Things You Think You Know About Contracts … But May Not

Wednesday, December 30th, 2015

By W. Michael Milom

We often think of contracts as written documents negotiated by lawyers and executed with some degree of ceremony or formality. While those documents are contracts, they are not the only kinds of contracts. Each of us makes contracts every day. Purchasing gas for a vehicle, buying a vanilla latte at Starbucks, dropping off your cleaning or offering a credit card to pay for lunch involves a contract. But, these events are so routine we don’t think about them as contractual transactions. When we move from routine and mundane to transactions involving a substantial investment of time or money, we tend to focus a bit more on them and the details. But still, if you ask most people about an agreement reached only through verbal communication, they will tell you that an agreement is not really binding unless it is “in writing”.

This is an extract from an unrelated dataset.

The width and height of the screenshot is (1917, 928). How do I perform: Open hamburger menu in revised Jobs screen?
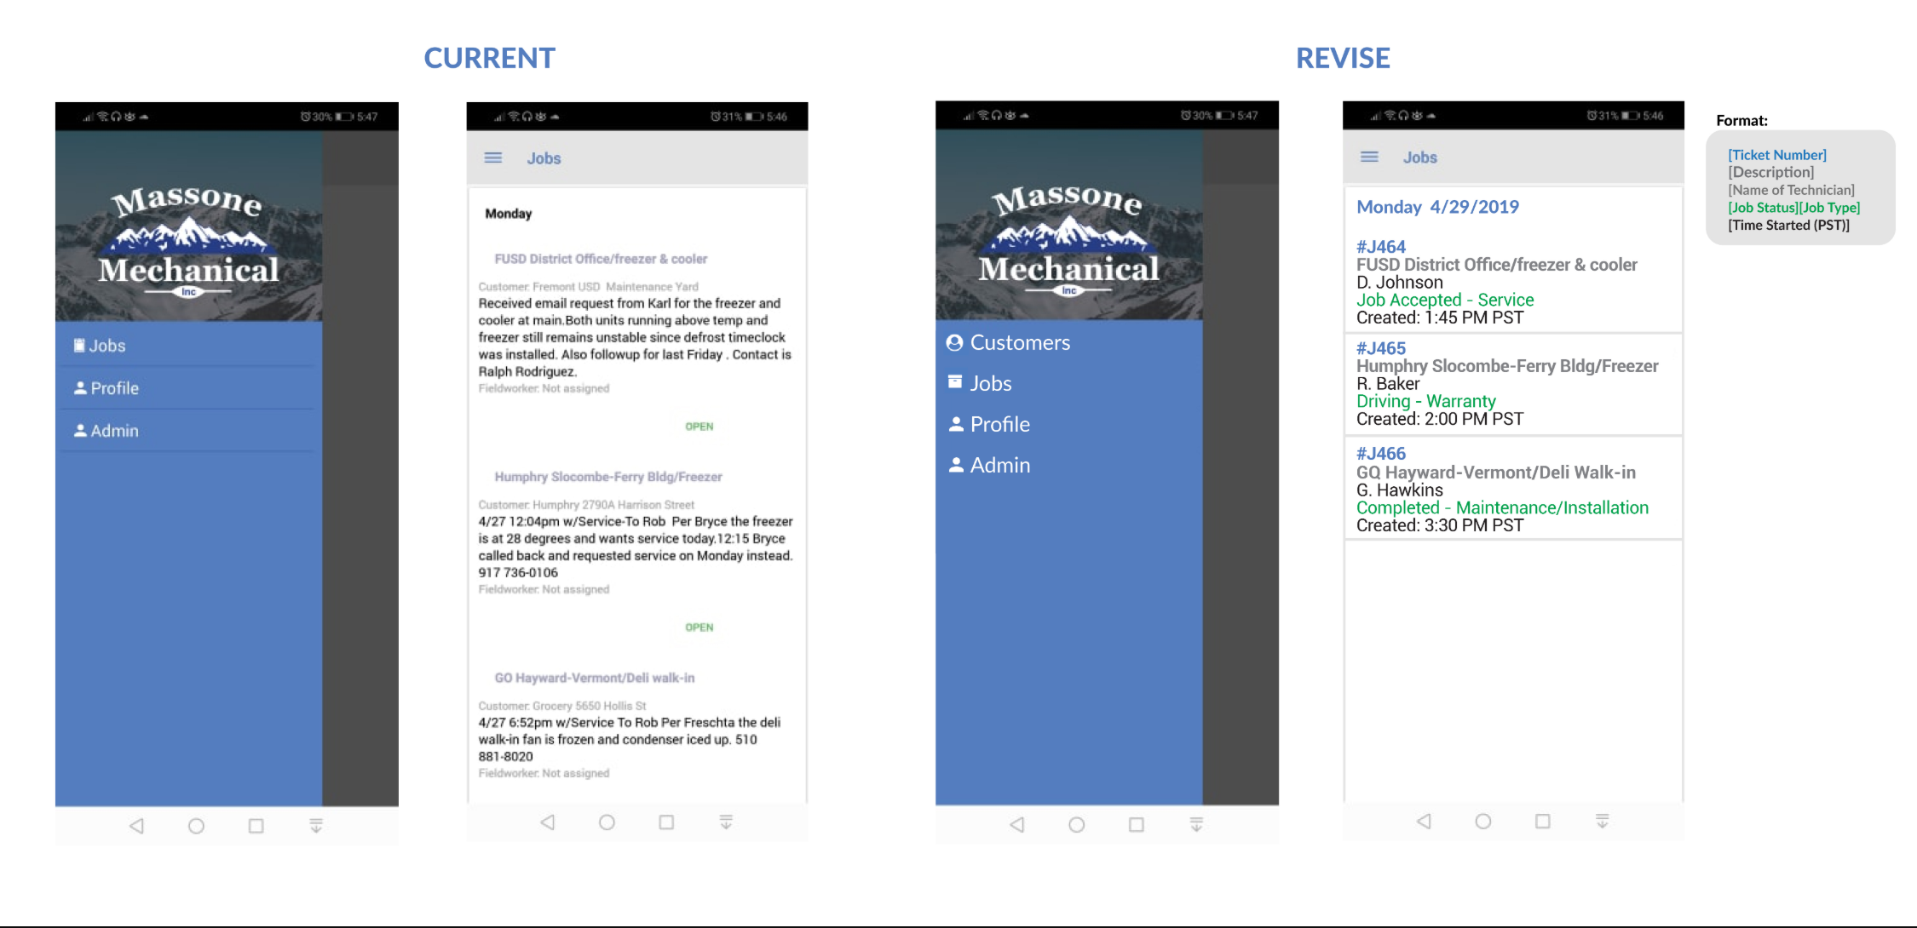[1369, 158]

The basis for that assumption is likely a statute adopted in every state of the United States requiring that, in order to be enforceable, certain kinds of agreements must be reduced to writing and signed by the person or persons to be bound by the agreement. These laws are based on a 17th Century English law intended to prevent the fraudulent creation of obligations by perjury and are referred to as Statutes of Frauds.  These laws specify several rather specialized or arcane agreements (such as agreements to be responsible for a debt of another person or agreements upon consideration of marriage) which must be in writing to be enforceable. Among those, the most common is an agreement that is not to be performed within one year.

That means that most agreements we enter into routinely are valid verbal contracts which are completely enforceable even though they are not in writing. The absence of a memorandum or notes about the terms may present some difficulty in proving the terms of the agreement, but if sufficient proof of the terms exists, most verbal agreements are completely enforceable.  The belief that only written contracts can be enforced frequently creates problems in music industry transactions. Fortunately, federal law requires that an agreement to transfer a copyright must be in writing, but verbal agreements regarding studio rental, production services, turn-key recording projects, song critiques, record promotion, publicity, marketing services and many similar routine transactions are enforceable verbal contracts.

Even when a contract is required by the Statute of Frauds to be in writing to be enforceable, Tennessee and some other states provide for an exception by applying an equitable doctrine that permits a party who has partially and substantially performed its obligations under an oral agreement to enforce it against the other party. As an example, if a recording artist has discussed with a record label the terms of an exclusive recording contract to record and deliver 3 albums over a period of 5 years, the artist has recorded and delivered one album to the label and the label has released and distributed that album, it is probable that under Tennessee law, either party could enforce the provable terms of that contract against the other party even though no written contract has been signed. A number of technical proof issues would need to be examined under those facts, however, the point is that even though the Statute of Frauds requires that recording contract to be in writing because it could not be performed within one year, courts would enforce it under the “partial performance” exception to prevent a party from using the law to take advantage of the other or from profiting at the expense of the other.

Even though all agreements need not be in writing to be enforceable, having something in writing can help avoid expensive conflicts even when a written agreement is not legally required.   Personal relationships are complex. Business relationships can be even more complex. In the music industry, personal and business relationships often overlap in ways that can be uncomfortable and compound complexity. Following a few simple rules can help avoid resulting problems:

  1. Clearly understand the terms of the agreement – what each party is obligated to do, when it is to be done and, any conditions or contingencies on those obligations. Keep asking questions until you both understand and agree on all of the details and on what you will do if the things that could reasonably go wrong, do go wrong.
  2. Once you understand the terms of your agreement, write them down so you remember what was agreed. If possible, give a copy of your notes to the other party or send them an email asking them to confirm that they agree with your notes or description of the terms. Even if they don’t respond, you’ll have a record of your understanding of the agreement at the time it was made which could be helpful as proof in event of a subsequent dispute.
  3. If the obligations under the agreement can’t be performed by you or the other party during a one year period from the beginning of the agreement, prepare a written memo or list of the agreed terms and have it signed by both parties.
  4. If the agreement involves a substantial commitment of time, money or other resources, seek professional advice regarding the requirements for and content of a written agreement and consider getting assistance preparing the contract.

In summary, while it’s good to know that a simple verbal contract can be enforced, for purposes of both clarity and peace of mind, – especially when substantial commitments of time, money and/or creative effort are involved – a written contract is clearly a better choice.